DIRECTIONS FOR THIS TASK. Please copy, exactly and with no pictures, only the lines from the one containing "Image resolution: width=1024" through the last line of the records.

(Saved entries)
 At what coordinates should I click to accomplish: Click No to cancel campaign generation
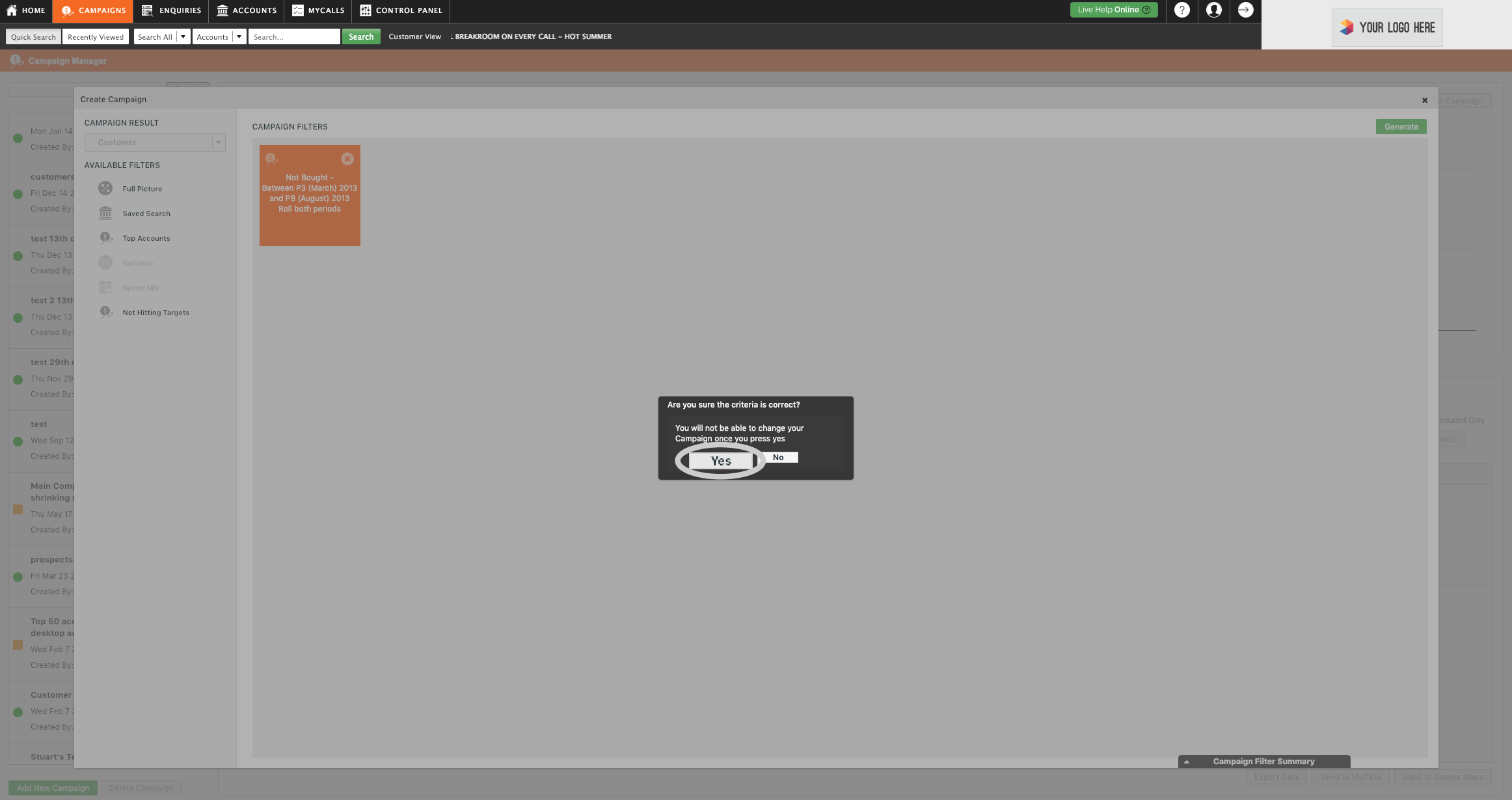tap(779, 457)
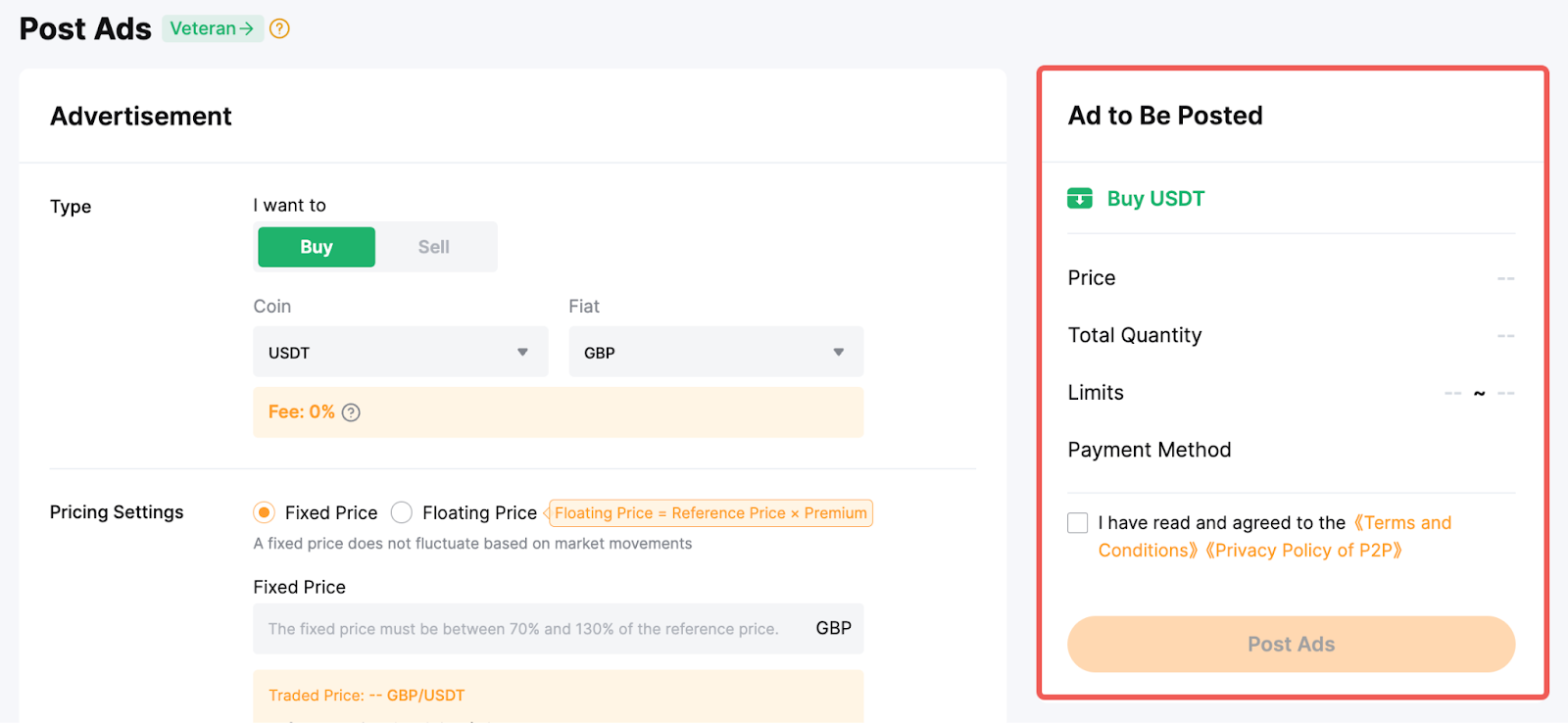Select the Fixed Price radio option
The image size is (1568, 723).
tap(264, 512)
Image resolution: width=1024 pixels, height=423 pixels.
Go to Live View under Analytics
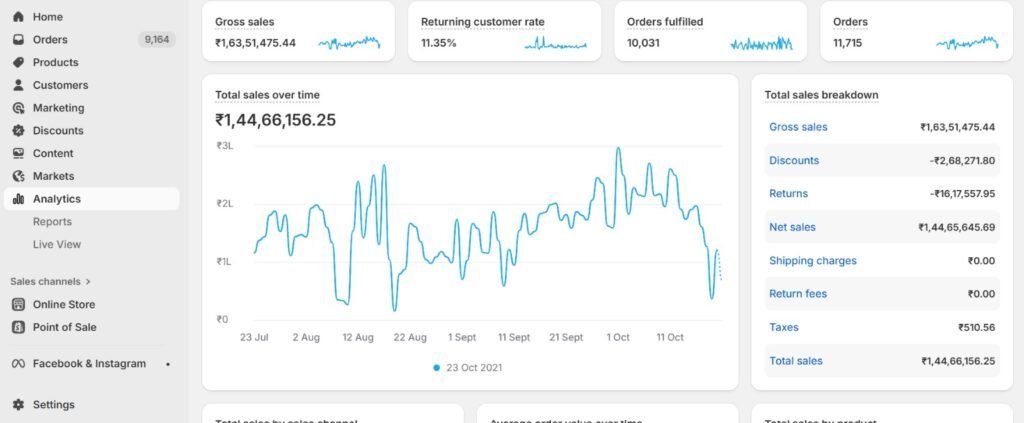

RESULT OF THE EXERCISE.
Image resolution: width=1024 pixels, height=423 pixels.
Go to Live View under Analytics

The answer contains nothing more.